Since 1993, the Caregiver Action Network (formerly the National Family Caregivers Association) has been working to promote resourcefulness and respect for family caregivers across the country. There is now so much more support for family caregivers than twenty years ago – much of that due to the work of this organization.
In 1991, friends Suzanne Mintz and Cindy Fowler discovered similarities in their issues as caregivers: Suzanne’s for her husband with MS and Cindy’s for her mother with Parkinson’s. Realizing that others must be in the same situation, they made it their mission to provide support to others who may not know how to reach out for help and who did not even know the phrase “family caregiver.”
Together they founded the National Family Caregivers Association (NFCA) in 1993. "Our original vision was to get information and resources into people's hands and to let them know they weren't alone," according to Fowler.
As Suzanne Mintz recalled: "We wondered why no one seemed to be focused on the fact that helping a loved one with a deteriorating illness had a very real impact on not only the person with the illness, but also on those of us who were primarily responsible for helping them. We were family caregivers, and we wanted someone to reach out to us, to tell us where to find helpful information and advice, emotional support, and real hands-on assistance when we needed it. NFCA was created to educate, support, empower, and speak up for America's family caregivers so that all caregiving families can have a better quality of life."
NFCA focused on raising awareness about the existence of family caregivers as both a specific cohort within the population and, equally importantly, on striving to help family caregivers recognize their role and providing education, support, and a public voice to enable them to speak up and reach out for the help they need.
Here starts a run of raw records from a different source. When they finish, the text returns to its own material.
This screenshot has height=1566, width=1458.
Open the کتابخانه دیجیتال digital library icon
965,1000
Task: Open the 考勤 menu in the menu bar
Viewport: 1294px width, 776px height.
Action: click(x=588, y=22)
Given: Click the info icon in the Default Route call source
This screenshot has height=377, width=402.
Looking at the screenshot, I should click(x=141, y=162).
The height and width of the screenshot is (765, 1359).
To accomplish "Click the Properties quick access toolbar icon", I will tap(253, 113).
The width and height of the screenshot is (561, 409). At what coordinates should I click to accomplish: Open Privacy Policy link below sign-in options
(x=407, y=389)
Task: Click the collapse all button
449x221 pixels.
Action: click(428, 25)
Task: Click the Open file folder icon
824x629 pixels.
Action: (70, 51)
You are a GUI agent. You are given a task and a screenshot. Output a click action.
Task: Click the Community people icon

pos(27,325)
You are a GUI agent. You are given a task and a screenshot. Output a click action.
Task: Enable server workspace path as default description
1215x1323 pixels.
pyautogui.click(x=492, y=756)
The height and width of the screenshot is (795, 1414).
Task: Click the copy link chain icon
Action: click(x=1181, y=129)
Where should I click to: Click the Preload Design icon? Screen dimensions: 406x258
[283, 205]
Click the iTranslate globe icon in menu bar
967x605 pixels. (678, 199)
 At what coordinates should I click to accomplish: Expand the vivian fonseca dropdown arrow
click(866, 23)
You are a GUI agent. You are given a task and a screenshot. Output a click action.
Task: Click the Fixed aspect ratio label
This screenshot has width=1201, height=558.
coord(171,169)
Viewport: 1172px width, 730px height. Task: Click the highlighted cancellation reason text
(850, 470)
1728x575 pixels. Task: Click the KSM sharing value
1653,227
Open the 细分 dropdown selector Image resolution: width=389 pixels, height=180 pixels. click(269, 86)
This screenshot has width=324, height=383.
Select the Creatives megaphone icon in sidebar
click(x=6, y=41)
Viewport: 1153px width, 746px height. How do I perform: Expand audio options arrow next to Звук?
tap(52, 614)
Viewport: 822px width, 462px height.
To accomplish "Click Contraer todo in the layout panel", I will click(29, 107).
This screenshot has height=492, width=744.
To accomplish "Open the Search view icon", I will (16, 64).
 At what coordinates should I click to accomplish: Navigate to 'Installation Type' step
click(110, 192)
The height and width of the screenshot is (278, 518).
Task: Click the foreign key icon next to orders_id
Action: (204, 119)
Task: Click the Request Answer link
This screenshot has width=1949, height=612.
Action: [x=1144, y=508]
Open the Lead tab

Some of the major accomplishments during these twenty years include the huge rise in public awareness of family caregiving as measured by the exponential growth in media coverage; the passage of the National Family Caregivers Support Program; the acceptance of the term “family caregiver” by thought leaders; and the realization by government officials and others that family caregiving is a lifespan issue, not one restricted to the aging community.
Ms. Mintz served as NFCA’s President and CEO for nineteen years. In June, 2012, John Schall was appointed as the Chief Executive Officer of NFCA – only the second CEO in NFCA’s history. On January 1, 2013, NFCA was renamed the Caregiver Action Network in time for its twentieth anniversary.